━━━━━ Data to examine
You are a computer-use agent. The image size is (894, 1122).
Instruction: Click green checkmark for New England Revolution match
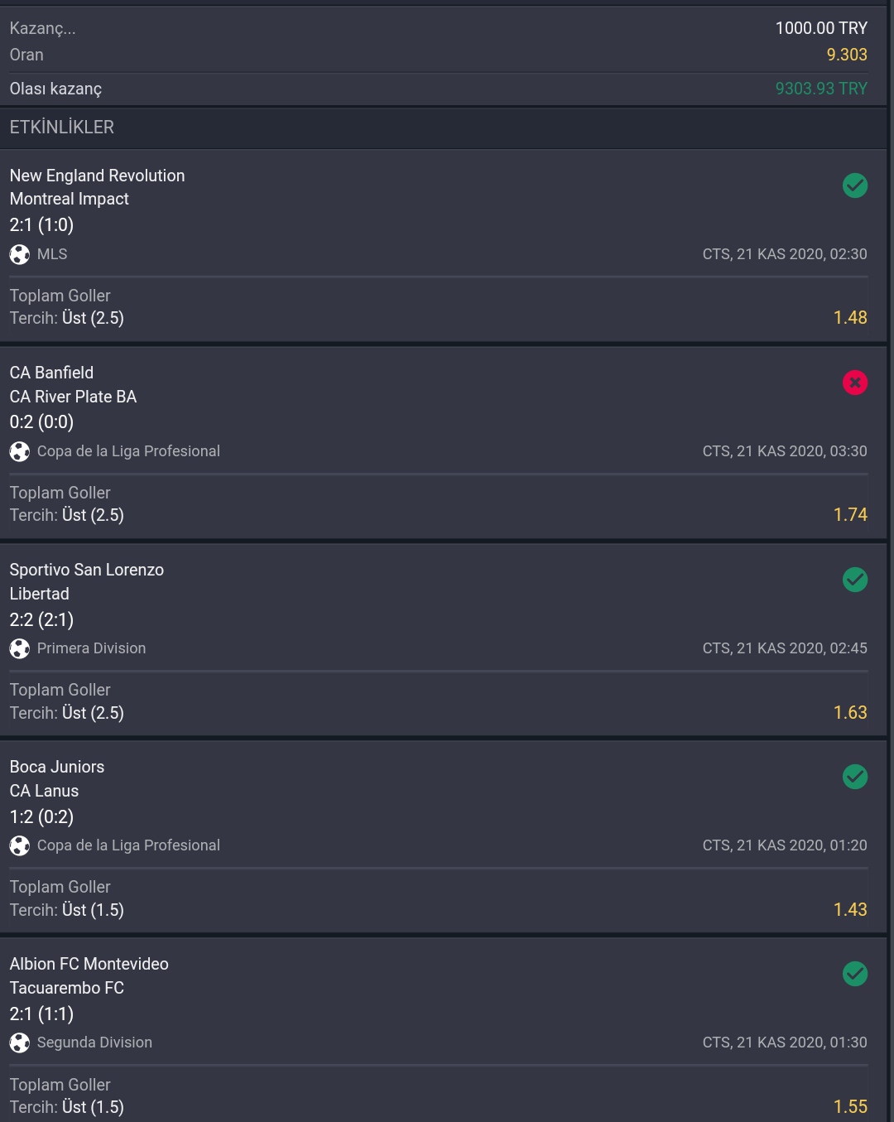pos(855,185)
━━━━━━━━━━
━━━━━ Data to examine
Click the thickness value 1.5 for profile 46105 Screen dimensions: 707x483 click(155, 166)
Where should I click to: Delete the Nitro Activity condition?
━━━━━━━━━━
§ What you need to do
Among the entries above, locate the lines containing "Click the thickness" and "Where should I", and transcribe exactly those two lines and all lines between.

§ Response to this task
Click the thickness value 1.5 for profile 46105 Screen dimensions: 707x483 click(155, 166)
Where should I click to: Delete the Nitro Activity condition?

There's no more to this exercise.